Erdal Şafak'ın yazısından:

Ahlâk

...

Dünya ekonomisinin yüzde 85'ini yöneten 20 ülke (İspanya ve Hollanda'nın da katılımıyla 22 ülke) liderlerinin imza koydukları bu bildiriyle, kapitalizmin bir "Ahlâk bunalımı" yaşadığı itiraf ediliyor.

Gerçekten de birbirini tetikleyen üç krizden geçiyoruz: Finansal kriz, ekonomik kriz ve etik kriz. Aslında sıralamayı tersyüz etmek "Etik açıdan" daha doğru olur: Ahlâki kriz, finansal kriz ve ekonomik kriz.

Çünkü, ekonomik kriz, yani reel sektörü yaralayan, dünyada daha şimdiden onbinlerce işyerinin kapanmasına, yüzbinlerce kişinin işini yitirmesine, milyonlarca kişinin yoksullaşmasına yol açan "Reel" kriz, finansal sistemin çökmesiyle patlak verdi ama finansal depremi "Ahlâk krizi", Wall Street aktörlerinin "Etik açığı" tetikledi.

İhtiras körelmesinin sonuçları

Bir ay kadar önce İngiliz basınında bir "Hedge fon"un, hani şu dünyayı "Casino"ya dönüştüren, temel besin maddelerini bile "Poker fişleri" gibi gören kumarbaz fonlardan birinin yöneticisinin "Veda mektubu" yayınlandı. Mektubun sahibi tüm yatırımlarını "Yüksek riskli konut kredileri"nin, başımıza gelen felaketin bir numaralı sorumlusu "Subprimes" çarkının tıkanacağı öngörüsüne göre yapıp ortaklarına bir yılda yüzde 870 kazandıran Andrew Lande'ydi ve şöyle diyordu:

"Wall Street parayı tanrılaştıran ama hepsi de birbirinden aptal bir avuç insanın elinde.
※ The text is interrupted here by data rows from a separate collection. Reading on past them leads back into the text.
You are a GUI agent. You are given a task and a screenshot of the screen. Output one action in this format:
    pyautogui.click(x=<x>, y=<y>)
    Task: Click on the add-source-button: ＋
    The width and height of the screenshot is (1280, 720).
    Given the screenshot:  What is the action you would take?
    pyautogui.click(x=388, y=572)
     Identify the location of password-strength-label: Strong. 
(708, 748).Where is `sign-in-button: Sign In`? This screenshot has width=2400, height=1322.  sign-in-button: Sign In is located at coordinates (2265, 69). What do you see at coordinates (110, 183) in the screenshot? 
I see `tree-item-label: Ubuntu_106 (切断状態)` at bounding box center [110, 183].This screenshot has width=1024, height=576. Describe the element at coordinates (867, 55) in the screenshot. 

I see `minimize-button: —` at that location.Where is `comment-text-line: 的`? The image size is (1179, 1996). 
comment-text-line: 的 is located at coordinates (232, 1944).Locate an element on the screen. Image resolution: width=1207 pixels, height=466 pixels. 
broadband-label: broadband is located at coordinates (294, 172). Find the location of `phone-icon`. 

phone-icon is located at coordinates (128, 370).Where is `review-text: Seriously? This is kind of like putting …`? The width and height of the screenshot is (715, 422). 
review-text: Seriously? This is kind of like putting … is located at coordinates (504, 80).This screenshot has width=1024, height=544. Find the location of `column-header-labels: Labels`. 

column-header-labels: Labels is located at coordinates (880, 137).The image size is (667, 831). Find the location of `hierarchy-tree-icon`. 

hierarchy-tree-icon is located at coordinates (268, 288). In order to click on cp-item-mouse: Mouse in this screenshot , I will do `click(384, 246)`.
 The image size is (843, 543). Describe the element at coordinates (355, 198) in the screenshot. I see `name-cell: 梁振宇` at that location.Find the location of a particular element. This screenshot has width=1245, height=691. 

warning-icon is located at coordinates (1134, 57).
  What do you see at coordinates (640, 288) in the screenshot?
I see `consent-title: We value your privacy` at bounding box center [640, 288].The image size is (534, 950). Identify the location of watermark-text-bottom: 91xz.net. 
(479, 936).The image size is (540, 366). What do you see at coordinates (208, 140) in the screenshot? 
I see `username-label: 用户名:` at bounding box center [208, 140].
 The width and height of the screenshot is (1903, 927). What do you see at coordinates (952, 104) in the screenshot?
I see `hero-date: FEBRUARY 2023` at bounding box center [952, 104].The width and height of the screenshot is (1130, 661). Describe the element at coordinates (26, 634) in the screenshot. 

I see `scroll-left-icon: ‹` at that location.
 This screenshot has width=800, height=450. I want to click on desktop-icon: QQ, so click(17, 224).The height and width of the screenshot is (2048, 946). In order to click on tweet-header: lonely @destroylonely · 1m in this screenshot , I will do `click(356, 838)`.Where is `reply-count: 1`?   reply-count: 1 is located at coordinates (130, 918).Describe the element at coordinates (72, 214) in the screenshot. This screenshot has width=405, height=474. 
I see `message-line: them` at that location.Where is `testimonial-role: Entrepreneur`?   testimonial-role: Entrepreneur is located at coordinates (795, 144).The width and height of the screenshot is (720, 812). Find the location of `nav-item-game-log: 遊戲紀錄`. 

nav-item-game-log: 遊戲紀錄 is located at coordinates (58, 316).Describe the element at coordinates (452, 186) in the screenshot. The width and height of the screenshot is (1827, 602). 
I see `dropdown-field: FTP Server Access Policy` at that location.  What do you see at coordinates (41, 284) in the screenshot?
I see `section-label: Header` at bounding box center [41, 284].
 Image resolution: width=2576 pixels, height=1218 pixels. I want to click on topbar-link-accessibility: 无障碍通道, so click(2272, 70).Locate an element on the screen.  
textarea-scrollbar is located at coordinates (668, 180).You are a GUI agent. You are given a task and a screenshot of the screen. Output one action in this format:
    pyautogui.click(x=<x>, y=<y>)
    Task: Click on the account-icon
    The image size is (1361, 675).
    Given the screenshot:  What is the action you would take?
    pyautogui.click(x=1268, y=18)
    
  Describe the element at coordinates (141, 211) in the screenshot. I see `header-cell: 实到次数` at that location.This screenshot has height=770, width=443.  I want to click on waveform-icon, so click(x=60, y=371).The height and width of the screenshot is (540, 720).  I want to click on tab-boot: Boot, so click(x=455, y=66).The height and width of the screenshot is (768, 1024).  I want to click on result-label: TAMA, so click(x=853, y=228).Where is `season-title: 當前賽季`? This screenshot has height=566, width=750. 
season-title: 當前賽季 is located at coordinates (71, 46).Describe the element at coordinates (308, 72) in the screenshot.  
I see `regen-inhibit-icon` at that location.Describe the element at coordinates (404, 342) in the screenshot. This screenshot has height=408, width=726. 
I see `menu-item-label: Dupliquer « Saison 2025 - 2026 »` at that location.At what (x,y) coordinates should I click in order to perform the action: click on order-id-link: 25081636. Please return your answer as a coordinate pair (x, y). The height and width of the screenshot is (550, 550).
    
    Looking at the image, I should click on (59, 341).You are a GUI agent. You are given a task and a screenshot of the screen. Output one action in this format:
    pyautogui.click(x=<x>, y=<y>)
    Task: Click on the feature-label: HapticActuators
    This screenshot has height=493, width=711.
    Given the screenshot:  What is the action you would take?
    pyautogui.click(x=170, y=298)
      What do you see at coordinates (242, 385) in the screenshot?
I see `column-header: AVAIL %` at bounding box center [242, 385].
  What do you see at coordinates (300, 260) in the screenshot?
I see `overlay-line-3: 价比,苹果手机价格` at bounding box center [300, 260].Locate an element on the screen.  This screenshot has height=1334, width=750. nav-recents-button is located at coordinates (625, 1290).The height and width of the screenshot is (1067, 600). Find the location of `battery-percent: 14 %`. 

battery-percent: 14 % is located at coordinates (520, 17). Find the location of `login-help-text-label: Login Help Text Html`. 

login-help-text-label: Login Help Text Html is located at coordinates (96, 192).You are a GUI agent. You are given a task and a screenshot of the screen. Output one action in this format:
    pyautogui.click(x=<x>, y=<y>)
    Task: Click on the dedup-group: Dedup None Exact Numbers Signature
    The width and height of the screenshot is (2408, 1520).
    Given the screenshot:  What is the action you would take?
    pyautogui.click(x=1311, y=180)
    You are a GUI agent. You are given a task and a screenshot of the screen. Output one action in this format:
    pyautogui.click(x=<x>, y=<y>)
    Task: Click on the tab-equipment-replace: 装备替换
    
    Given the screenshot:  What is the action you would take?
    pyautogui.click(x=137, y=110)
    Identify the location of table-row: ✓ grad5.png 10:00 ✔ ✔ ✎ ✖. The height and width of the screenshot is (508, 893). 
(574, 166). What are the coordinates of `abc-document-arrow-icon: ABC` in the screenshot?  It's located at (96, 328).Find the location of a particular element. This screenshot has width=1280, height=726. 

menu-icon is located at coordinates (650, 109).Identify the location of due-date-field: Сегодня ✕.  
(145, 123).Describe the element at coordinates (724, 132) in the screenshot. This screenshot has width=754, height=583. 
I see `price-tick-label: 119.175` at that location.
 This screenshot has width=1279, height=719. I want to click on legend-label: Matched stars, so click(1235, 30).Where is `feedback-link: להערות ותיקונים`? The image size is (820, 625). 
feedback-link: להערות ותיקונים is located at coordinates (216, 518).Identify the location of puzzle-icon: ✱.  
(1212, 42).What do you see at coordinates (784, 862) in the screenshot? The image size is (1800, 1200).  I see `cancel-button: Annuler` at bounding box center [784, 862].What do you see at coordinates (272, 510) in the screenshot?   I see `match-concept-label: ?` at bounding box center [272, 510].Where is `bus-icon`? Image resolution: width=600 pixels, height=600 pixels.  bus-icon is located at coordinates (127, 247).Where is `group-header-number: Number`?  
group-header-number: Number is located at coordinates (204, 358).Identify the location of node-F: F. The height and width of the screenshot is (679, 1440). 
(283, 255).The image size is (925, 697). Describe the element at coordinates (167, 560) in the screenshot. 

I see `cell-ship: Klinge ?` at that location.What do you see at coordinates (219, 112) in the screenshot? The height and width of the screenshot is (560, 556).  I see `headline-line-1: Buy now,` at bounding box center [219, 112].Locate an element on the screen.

Onların kör hırsları, doyum noktası olmayan açlıkları sayesinde epey para kazandım ama işimden nefret ettim. Benden buraya kadar. Yaşamımın sonuna kadar sürecek tatile çıkıyorum."

Yine geçenlerde İsviçre'nin saygın gazetesi "Le Temps"da Avrupa'nın yaşayan en parlak filozoflarından Andre CompteSponville ile yaşadığımız krizin etik nedenleri üstüne yapılmış bir söyleşi yayınlandı. Şöyle diyordu hümanist düşünür:

"Bu kriz insanların para kazanma çılgınlığıyla neler yapabileceklerini, neleri göze almaya hazır olduklarını bize gösterdi. Ne yazık ki, ekonomiyi etik kurallar değil, tutkular, para açgözlülüğü yönetiyor. Oysa ahlâkın yerini tutkular alınca her türlü sınır aşılmış olur. Çünkü tutkular ve açgözlülük insanın tüm duygularını köreltir, mantığını, sağduyusunu devre dışı bırakır."